[AIM OF THE EXERCISE]:
From the line containing "Cation-Exchange Membrane Transport" to the last line of the records below, repeat every line exactly and add nothing else.

[DATA EXTRACT]:
┄┄┄┄┄┄
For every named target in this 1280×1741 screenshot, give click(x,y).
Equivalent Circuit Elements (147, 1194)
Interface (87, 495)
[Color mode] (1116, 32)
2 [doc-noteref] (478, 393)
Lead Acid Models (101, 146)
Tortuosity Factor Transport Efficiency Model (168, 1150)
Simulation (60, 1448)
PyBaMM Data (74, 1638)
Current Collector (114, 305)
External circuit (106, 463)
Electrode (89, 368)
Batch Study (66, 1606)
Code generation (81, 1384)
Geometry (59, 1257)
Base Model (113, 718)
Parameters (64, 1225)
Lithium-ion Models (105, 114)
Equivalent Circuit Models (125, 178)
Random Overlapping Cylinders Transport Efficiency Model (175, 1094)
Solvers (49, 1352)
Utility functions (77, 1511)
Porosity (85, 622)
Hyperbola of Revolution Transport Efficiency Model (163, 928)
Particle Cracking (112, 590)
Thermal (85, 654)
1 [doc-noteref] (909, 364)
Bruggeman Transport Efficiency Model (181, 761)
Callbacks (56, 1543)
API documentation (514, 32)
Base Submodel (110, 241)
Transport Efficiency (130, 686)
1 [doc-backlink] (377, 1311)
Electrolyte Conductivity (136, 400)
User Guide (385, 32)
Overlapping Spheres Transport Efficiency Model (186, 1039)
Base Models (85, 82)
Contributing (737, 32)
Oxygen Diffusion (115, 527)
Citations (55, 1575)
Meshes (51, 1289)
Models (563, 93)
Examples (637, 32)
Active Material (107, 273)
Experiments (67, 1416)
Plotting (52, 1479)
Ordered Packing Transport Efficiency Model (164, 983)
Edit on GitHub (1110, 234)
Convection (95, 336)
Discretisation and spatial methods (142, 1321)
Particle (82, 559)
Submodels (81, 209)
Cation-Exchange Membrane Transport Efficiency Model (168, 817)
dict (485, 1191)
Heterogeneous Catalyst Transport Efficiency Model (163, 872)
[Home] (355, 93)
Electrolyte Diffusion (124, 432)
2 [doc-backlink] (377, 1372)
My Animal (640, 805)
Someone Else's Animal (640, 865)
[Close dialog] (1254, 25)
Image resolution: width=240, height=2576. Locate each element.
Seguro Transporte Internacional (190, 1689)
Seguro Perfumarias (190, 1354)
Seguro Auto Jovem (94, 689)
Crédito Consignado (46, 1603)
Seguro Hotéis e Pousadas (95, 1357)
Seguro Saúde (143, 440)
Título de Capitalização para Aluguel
┄┄┄┄┄┄
[THE ANSWER]:
Cation-Exchange Membrane Transport Efficiency Model (168, 817)
dict (485, 1191)
Heterogeneous Catalyst Transport Efficiency Model (163, 872)
[Home] (355, 93)
Electrolyte Diffusion (124, 432)
2 [doc-backlink] (377, 1372)
My Animal (640, 805)
Someone Else's Animal (640, 865)
[Close dialog] (1254, 25)
Image resolution: width=240, height=2576. Locate each element.
Seguro Transporte Internacional (190, 1689)
Seguro Perfumarias (190, 1354)
Seguro Auto Jovem (94, 689)
Crédito Consignado (46, 1603)
Seguro Hotéis e Pousadas (95, 1357)
Seguro Saúde (143, 440)
Título de Capitalização para Aluguel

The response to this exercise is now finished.